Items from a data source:
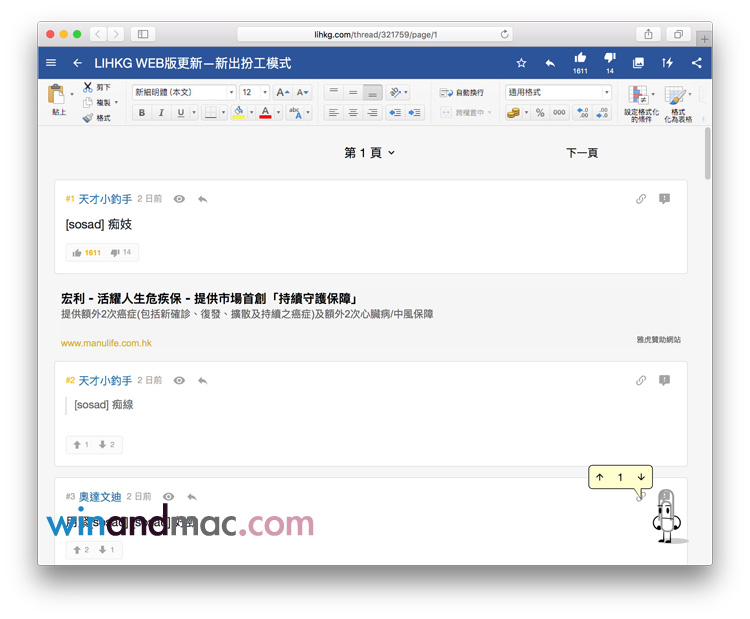750x619 pixels.
Task: Click the red font color swatch
Action: [x=265, y=113]
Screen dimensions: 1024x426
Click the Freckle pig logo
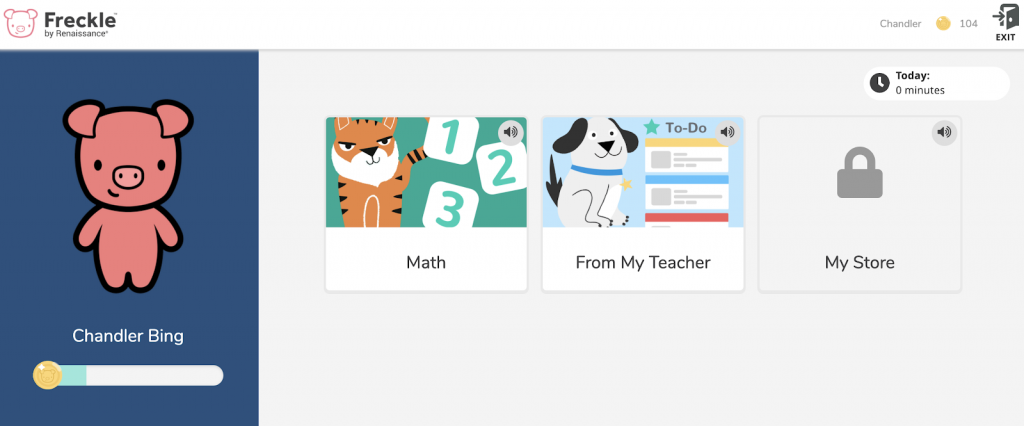click(22, 23)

__ABOUT THIS TASK__
Quote, without alteration, the lines running from the line containing "Screen dimensions: 1024x426" to the last line of the entries, and include no pictures.

__RESPONSE TO THIS EXERCISE__
Screen dimensions: 1024x426
Click the Freckle pig logo
click(22, 23)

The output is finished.